> TASK: In the records below, the lines between the one holding "Image resolution: width=591" and the one holding "You are a computer-use", inclusive, are to be transcribed exactly; no pictures are to be included.
**** RAW DATA ****
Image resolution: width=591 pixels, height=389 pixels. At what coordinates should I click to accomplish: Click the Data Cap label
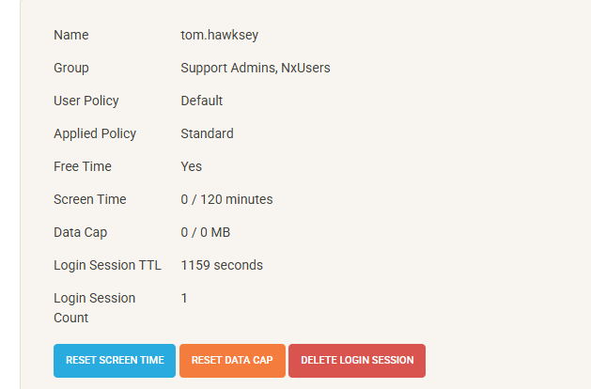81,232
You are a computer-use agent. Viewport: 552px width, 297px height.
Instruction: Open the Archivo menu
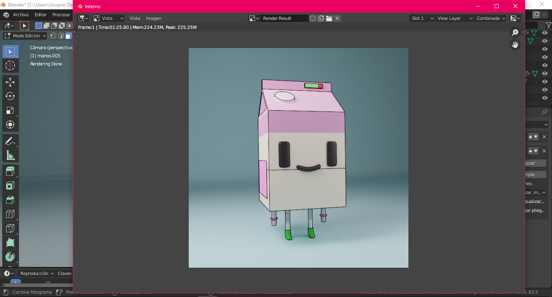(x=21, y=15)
****
**** RAW DATA ****
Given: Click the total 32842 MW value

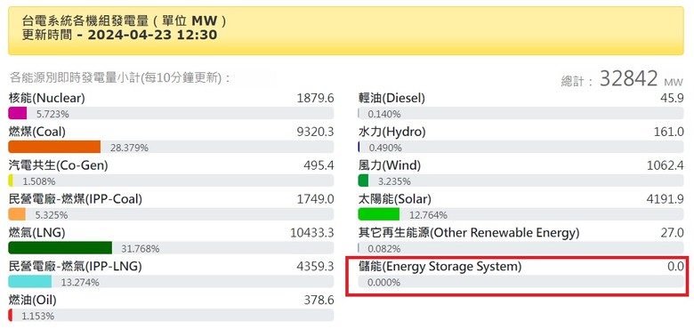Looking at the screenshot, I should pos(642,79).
****
> WRITTEN ANSWER:
Image resolution: width=591 pixels, height=389 pixels. At what coordinates should I click to accomplish: Click the Data Cap label
81,232
You are a computer-use agent. Viewport: 552px width, 297px height.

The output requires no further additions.